Eigentlich wäre ich gar nicht mehr im Rathaus, weil ich noch Resturlaub habe. Aber ich habe bis zum Ende die Verantwortung, dass die Dinge laufen. Es gibt Tage, da denke ich, es wird Zeit, etwa wenn man bei Sitzungen die Leitung übernehmen soll, weil man der Älteste ist. Aber es gibt auch Situationen, wo ich denke, das war jetzt das letzte Mal, dass du in diesem Ausschuss die Tür hinter dir zugemacht hast – und dann kommt Wehmut auf. Ich kann mich noch nicht wirklich damit anfreunden und habe auch für die letzten Tage des Jahres noch Termine gemacht. Und dann muss ich doch den Schlüssel abgeben und mich mit der neuen Situation anfreunden.
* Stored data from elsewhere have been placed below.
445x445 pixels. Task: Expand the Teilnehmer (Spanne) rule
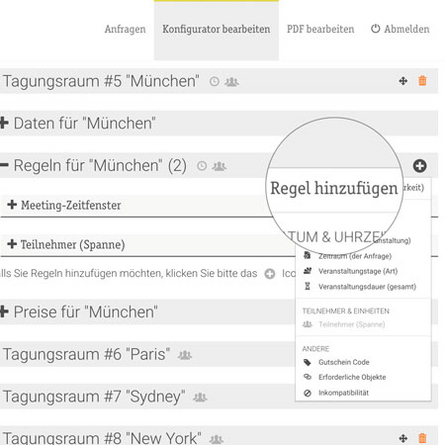pos(12,244)
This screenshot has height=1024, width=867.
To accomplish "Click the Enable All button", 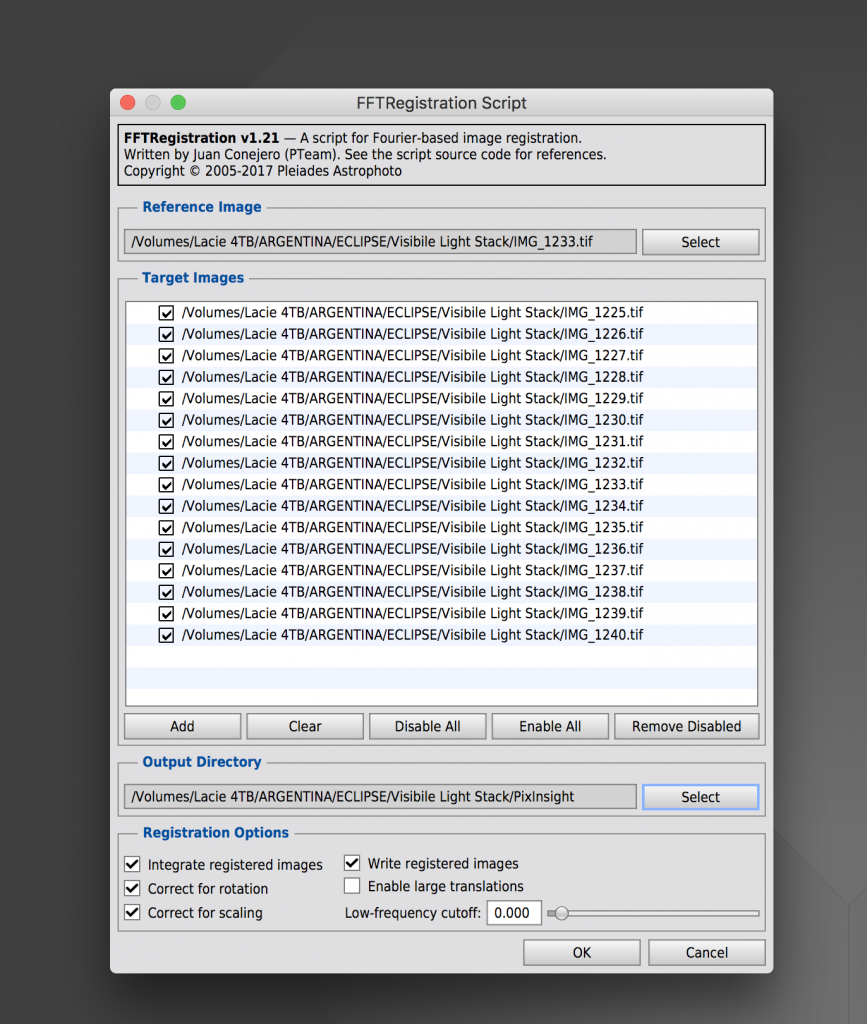I will click(x=550, y=726).
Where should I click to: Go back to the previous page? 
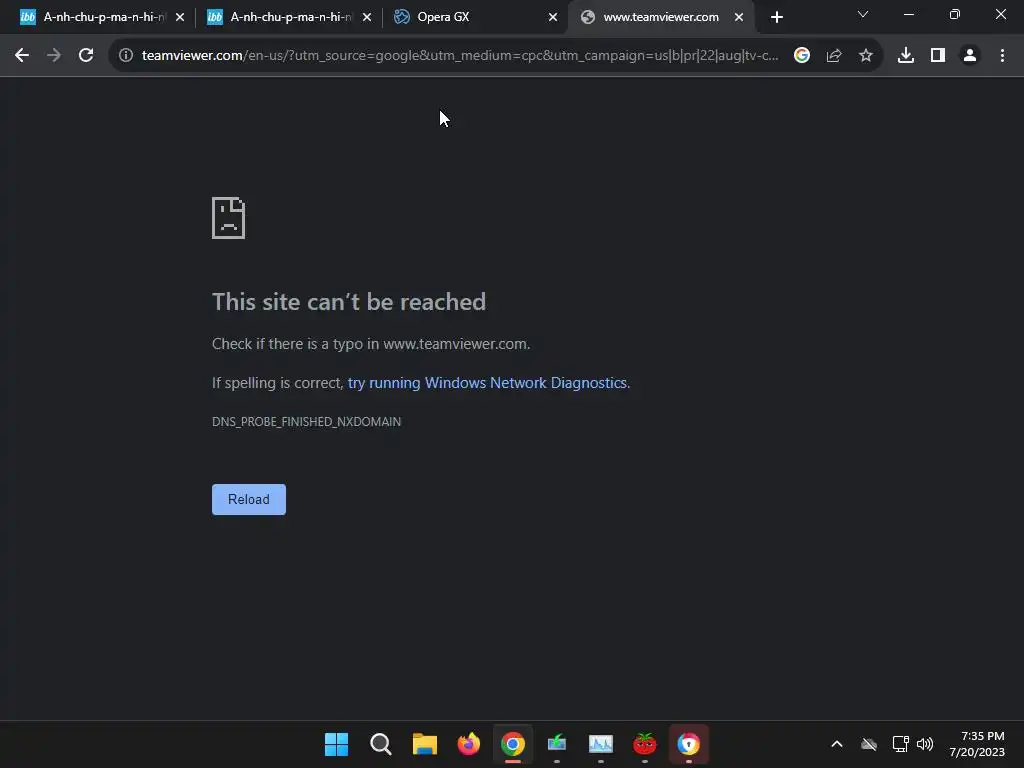tap(22, 56)
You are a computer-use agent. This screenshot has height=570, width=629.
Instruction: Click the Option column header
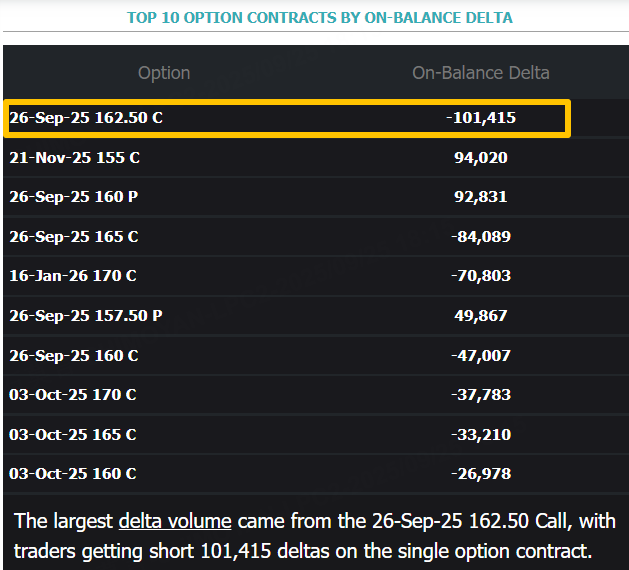click(164, 72)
Was sind Ihre Pläne für den Ruhestand?
Die nächste Zeit geht es erst mal ganz intensiv um meine Gesundheit. Und dann möchte ich meiner Frau und der Familie auch etwas von der Zeit zurückzugeben, die ich in den vergangenen 15 Jahren nicht für sie hatte. Wenn ich in sechs Monaten hoffentlich wieder richtig fit bin, lasse ich die Dinge auf mich zukommen. Ich habe viele Gedanken, aber noch nichts entschieden.
Welchen Ratschlag haben Sie an Ihren Nachfolger Matthias Großgarten?
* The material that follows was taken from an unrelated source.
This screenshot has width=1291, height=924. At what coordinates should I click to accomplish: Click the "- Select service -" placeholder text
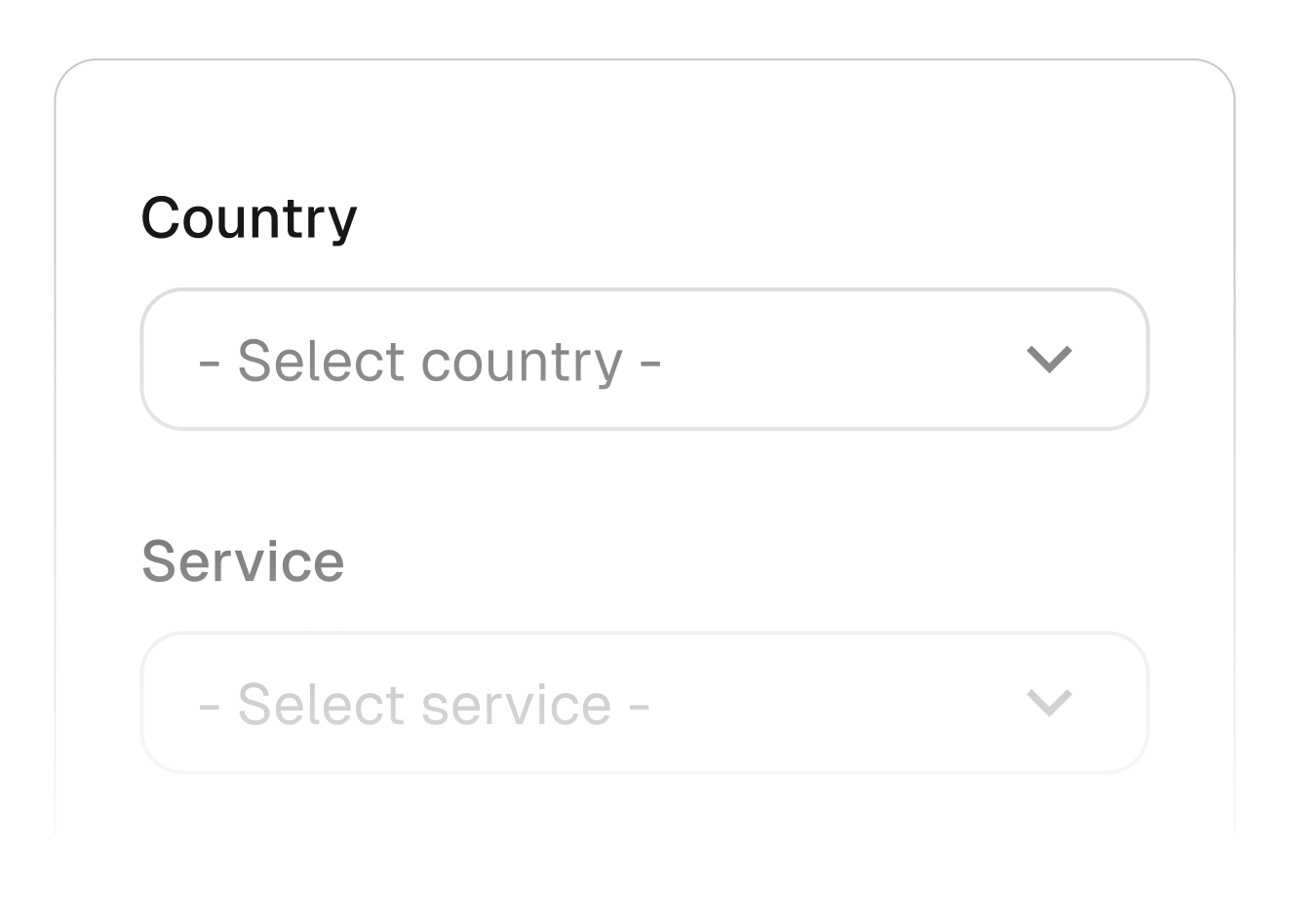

Ich kann ihm nur empfehlen, immer gut zuzuhören – allen und mit Empathie. Und er darf seine Freunde und die Familie nicht vergessen.
Zur Person
Stephan Vehreschild (CDU) wurde bei den Kommunalwahlen im August 2009 erstmals zum Niederkasseler Bürgermeister gewählt. Er trat die Nachfolge seines Parteifreundes Walter Esser an. Bei den Wahlen 2014 und 2020 wurde er jeweils im ersten Wahlgang von den Wählerinnen und Wählern im Amt bestätigt. Der 64-Jährige war zuletzt auch Sprecher der 19 Bürgermeisterinnen und Bürgermeister im Rhein-Sieg-Kreis.
Vehreschild ist gelernter Tischlermeister und arbeitete vor seiner Wahl zum hauptberuflichen Bürgermeister als Sicherheitsberater bei der Berufsgenossenschaft Holz in Köln.